Conscripting a Chief

With a $38,000 salary, a chauffeured limousine and a huge office on F Street --not to mention a fiefdom of almost 10,000 deskmen--the job sounds like a bureaucrat's dream. Recently, though, it seemed as if no one in the country was willing to take the burdensome post mired in controversy. It was fitting that the Nixon Administration finally had to conscript a man to head the Selective Service System.

First time around, in fact, Curtis Tarr turned the job down flat. "I told them," he informed reporters, "that if it was satisfactory to them I had rather stay" in the Pentagon. After several more prospects had rejected the position and one contender had been unofficially vetoed by the Senate Armed Services Committee, Tarr's number was drawn again. Tarr, Assistant Secretary of the Air Force for Manpower and Reserve Affairs and at 6 ft. 6 in. perhaps the tallest member of the Nixon team, was called into the Oval Office and given the word by the President. "He said he wanted me to do it," Tarr explained, "and I accepted." His nomination went to Congress last week.
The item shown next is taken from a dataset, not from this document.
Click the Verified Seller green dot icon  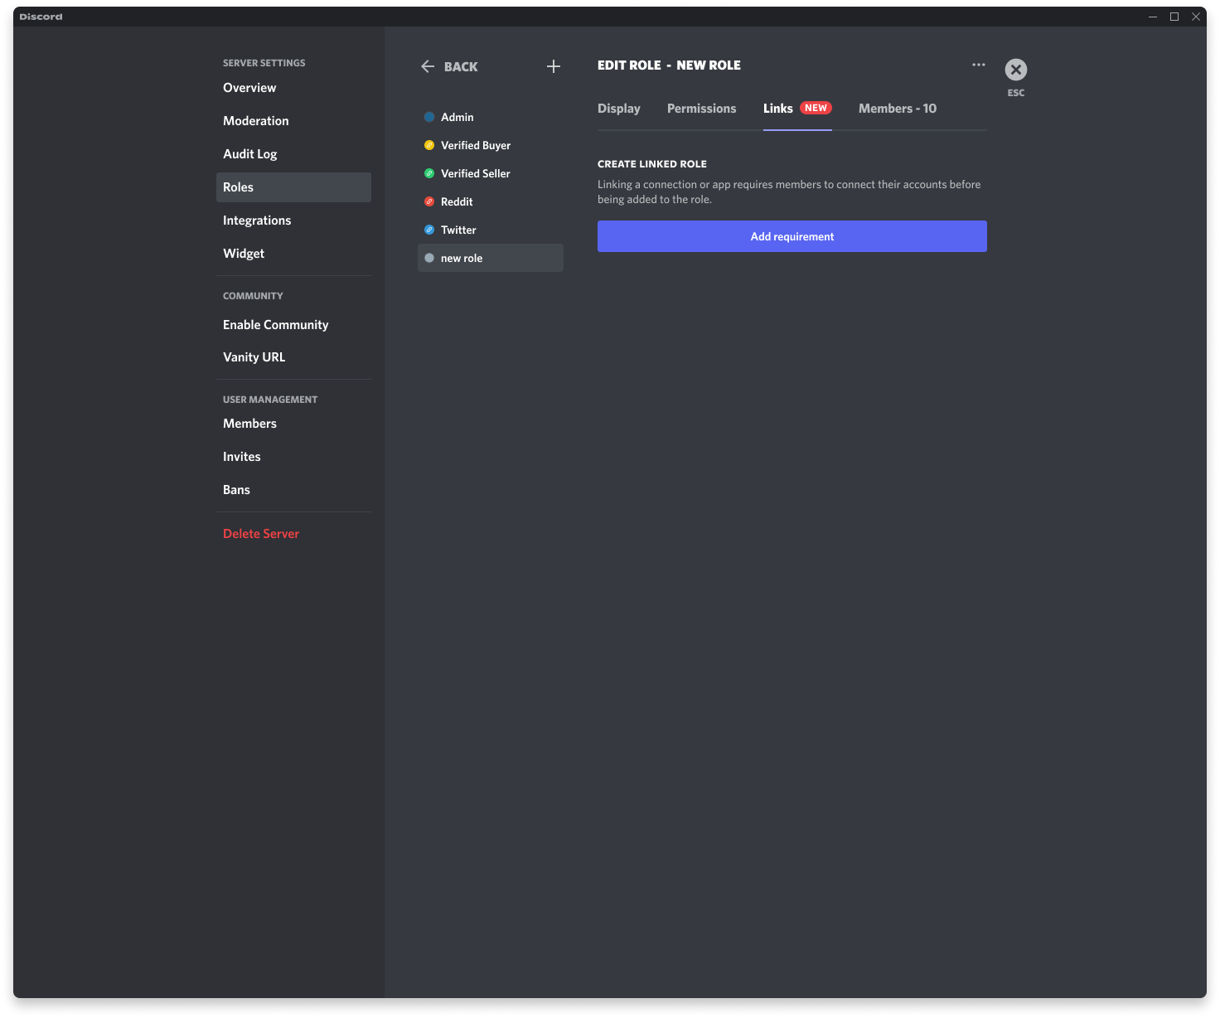(429, 173)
Enlisted Man. So well does Tarr, 45, fit the Administration's specifications that the only wonder is why it took so long and required so much fumbling before the word was given. The former president (1963-69) of Wisconsin's Lawrence University, a school respected for its academic standing, Tarr can claim rapport with the young and considerable sympathy for their problems. While his own children will probably never have to worry about the draft --he has two daughters, twelve and eleven--Tarr as president of a small university knew firsthand the anguish the draft can cause. "I think I can talk with the young," he said. "I'd at least like to be as close to young people in the service as possible."
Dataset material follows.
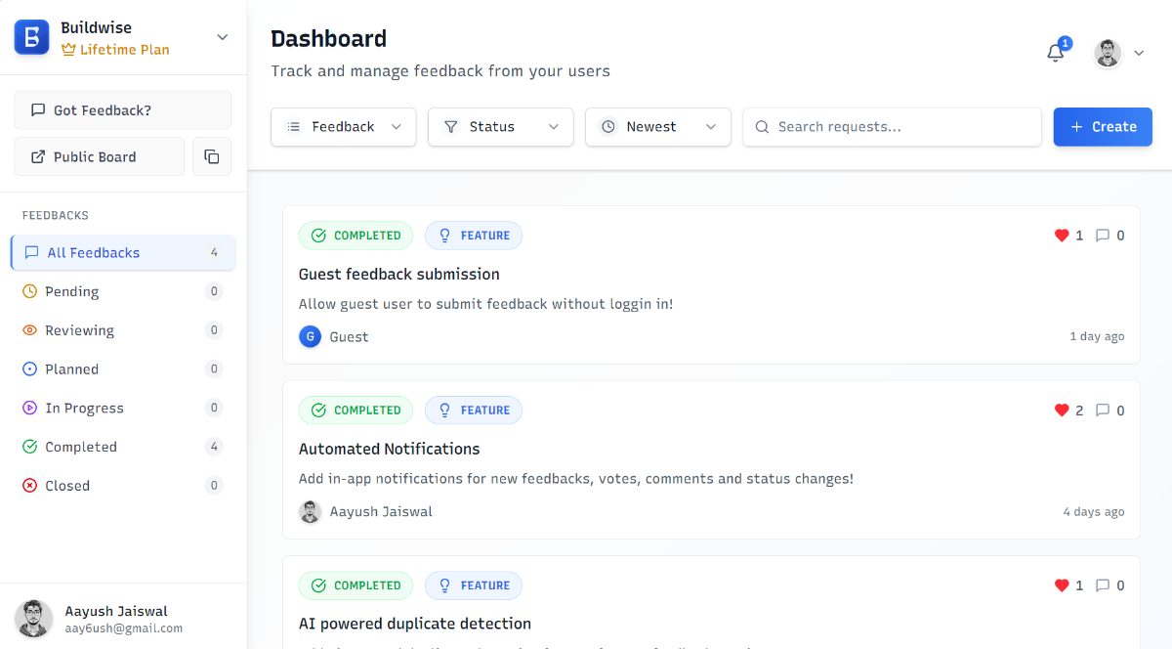Open the Status filter dropdown
This screenshot has width=1172, height=649.
tap(501, 127)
At the same time, his Republican credentials are impeccable, including an unsuccessful run as the party's candidate for Congressman from California in 1958, when he was vice president of his family's farm-equipment company in Chico. A World War II draftee--he ended up as technician fourth grade --Tarr knows the draft system from the bottom up, without having been a professional soldier like his predecessor Lieut. General Lewis Hershey. After the war, Tarr received an A.B. from Stanford University and a master's degree from the Harvard Graduate School of Business Administration. He returned to Stanford for his Ph.D.; his doctoral thesis: Unification of America's Armed Forces: A Century and a Half of Conflict, 1798-1947.
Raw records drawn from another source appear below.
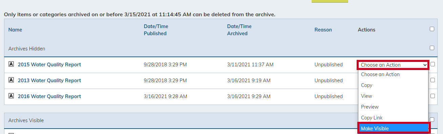Toggle the Archives Visible group checkbox
The height and width of the screenshot is (134, 443).
click(x=432, y=119)

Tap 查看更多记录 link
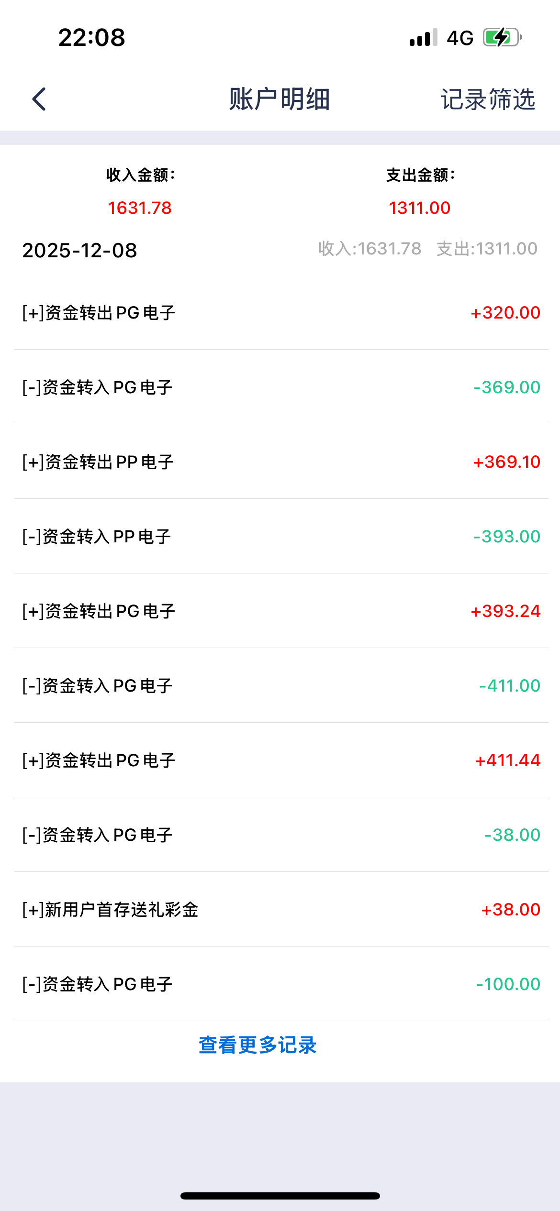[258, 1045]
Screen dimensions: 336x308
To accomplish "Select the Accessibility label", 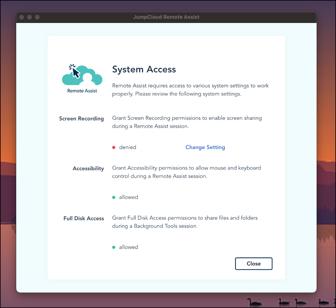I will 88,168.
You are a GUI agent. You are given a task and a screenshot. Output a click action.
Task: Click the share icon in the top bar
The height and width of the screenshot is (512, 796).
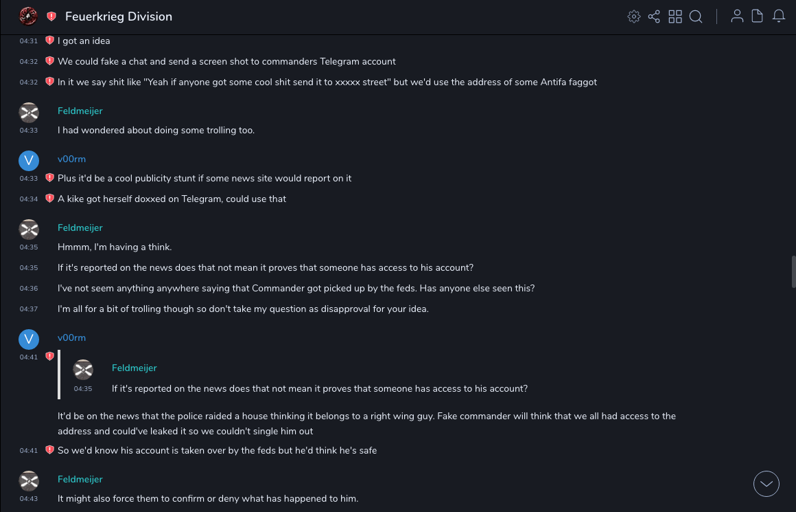654,16
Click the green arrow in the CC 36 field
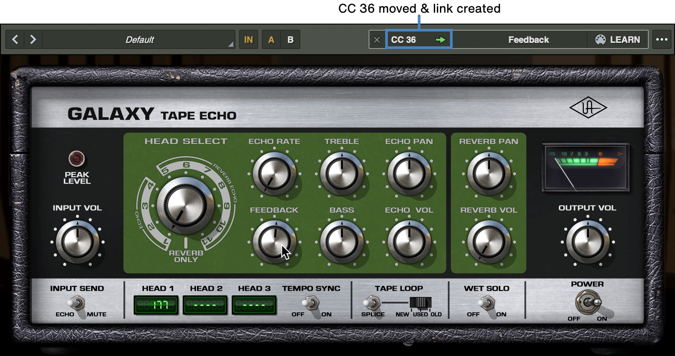The height and width of the screenshot is (356, 675). point(441,39)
Careful Enough. The talents most needed by the director of Selective Service are tact, discretion and a sense of fairness. In his later years, Hershey, who was draft chief from 1941 until last month, became a symbol of the arbitrary imposition of punitive regulations on the young. Tarr seems careful enough to avoid being labeled doctrinaire. For example, on the question of Richard Nixon's proposed all-volunteer army--about whose virtues Congress is split--he has scarcely said a word, suggesting that a matter so important should be the decision of the President. The Administration has taken soundings, and it is confident that Capitol Hill is willing to accept the new recruit.